Work instructions:
Reproduce the entries below word for word, starting from the very first line and ending with the line that contains "Action: pos(43,11)", that line included.

Stored data:
━━━━━━━━━━━━━━━━

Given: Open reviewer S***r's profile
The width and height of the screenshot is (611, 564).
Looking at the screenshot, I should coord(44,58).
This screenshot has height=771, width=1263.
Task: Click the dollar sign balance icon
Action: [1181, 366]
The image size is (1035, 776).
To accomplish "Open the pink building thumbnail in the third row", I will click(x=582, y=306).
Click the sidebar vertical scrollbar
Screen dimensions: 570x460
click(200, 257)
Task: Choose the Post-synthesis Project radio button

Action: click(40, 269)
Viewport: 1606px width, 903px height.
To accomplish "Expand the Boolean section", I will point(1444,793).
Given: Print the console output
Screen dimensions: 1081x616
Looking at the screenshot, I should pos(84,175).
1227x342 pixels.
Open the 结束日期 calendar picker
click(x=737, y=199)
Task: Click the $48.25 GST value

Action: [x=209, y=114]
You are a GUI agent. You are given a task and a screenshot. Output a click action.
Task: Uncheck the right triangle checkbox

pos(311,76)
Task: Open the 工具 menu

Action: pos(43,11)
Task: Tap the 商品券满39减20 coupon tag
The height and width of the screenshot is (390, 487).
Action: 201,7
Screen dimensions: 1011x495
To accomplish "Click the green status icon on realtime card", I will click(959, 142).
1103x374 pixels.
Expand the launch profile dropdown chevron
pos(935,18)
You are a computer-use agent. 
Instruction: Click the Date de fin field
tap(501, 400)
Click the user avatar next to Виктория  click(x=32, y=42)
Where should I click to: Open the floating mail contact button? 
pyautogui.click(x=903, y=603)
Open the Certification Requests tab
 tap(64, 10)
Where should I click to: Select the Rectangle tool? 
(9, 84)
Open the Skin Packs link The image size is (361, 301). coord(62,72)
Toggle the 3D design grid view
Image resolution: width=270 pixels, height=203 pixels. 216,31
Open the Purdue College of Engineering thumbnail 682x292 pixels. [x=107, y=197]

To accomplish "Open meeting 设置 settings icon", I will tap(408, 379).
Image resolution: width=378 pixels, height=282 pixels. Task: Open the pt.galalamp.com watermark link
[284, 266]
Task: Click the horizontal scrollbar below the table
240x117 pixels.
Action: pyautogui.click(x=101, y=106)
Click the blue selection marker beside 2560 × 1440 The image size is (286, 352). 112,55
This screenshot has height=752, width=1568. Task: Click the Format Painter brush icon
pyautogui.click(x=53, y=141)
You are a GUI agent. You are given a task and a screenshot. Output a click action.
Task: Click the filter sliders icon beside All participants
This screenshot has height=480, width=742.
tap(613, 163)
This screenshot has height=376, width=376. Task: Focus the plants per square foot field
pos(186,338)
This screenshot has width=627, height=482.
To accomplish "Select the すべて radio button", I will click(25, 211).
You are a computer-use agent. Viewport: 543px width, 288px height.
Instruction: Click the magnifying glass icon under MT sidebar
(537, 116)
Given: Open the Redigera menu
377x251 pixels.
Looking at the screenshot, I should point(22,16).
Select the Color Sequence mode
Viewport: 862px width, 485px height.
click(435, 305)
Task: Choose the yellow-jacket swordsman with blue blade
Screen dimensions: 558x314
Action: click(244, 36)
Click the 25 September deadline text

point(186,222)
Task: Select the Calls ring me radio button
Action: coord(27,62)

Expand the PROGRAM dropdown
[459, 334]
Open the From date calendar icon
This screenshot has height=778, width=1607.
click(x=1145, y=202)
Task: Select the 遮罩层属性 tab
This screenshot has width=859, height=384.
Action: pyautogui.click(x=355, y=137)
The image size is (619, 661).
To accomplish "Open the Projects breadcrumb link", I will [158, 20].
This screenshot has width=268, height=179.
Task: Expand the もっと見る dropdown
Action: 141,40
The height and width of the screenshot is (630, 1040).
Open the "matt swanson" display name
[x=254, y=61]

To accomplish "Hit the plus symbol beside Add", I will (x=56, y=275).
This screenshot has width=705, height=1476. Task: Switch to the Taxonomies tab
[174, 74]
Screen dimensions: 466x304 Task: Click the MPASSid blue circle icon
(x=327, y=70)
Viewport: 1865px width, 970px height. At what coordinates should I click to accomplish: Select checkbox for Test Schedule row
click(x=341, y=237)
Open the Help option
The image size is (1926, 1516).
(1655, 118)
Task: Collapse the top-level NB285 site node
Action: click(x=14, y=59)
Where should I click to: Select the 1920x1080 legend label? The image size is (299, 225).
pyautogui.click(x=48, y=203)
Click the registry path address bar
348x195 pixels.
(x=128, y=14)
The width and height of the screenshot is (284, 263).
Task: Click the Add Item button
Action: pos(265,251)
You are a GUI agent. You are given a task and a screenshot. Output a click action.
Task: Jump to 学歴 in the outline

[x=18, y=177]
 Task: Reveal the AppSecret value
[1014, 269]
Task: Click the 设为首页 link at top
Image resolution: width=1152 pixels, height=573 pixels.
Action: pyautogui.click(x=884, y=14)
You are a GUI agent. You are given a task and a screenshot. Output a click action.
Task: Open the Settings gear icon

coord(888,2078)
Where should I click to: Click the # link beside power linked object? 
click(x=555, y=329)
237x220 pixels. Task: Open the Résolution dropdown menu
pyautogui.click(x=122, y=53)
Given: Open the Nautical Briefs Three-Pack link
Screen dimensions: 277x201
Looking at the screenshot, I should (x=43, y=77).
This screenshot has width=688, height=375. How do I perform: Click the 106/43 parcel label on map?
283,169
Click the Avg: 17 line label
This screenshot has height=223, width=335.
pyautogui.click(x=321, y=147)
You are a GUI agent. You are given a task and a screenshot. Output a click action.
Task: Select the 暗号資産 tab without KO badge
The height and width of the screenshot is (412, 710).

━━━━━━━━━━━━━━━━

Answer to the exercise:
Given: Open reviewer S***r's profile
The width and height of the screenshot is (611, 564).
Looking at the screenshot, I should coord(44,58).
This screenshot has height=771, width=1263.
Task: Click the dollar sign balance icon
Action: [1181, 366]
The image size is (1035, 776).
To accomplish "Open the pink building thumbnail in the third row", I will click(x=582, y=306).
Click the sidebar vertical scrollbar
Screen dimensions: 570x460
click(200, 257)
Task: Choose the Post-synthesis Project radio button

Action: click(40, 269)
Viewport: 1606px width, 903px height.
To accomplish "Expand the Boolean section", I will point(1444,793).
Given: Print the console output
Screen dimensions: 1081x616
Looking at the screenshot, I should pos(84,175).
1227x342 pixels.
Open the 结束日期 calendar picker
click(x=737, y=199)
Task: Click the $48.25 GST value

Action: [x=209, y=114]
You are a GUI agent. You are given a task and a screenshot. Output a click action.
Task: Uncheck the right triangle checkbox

pos(311,76)
Task: Open the 工具 menu

Action: pos(43,11)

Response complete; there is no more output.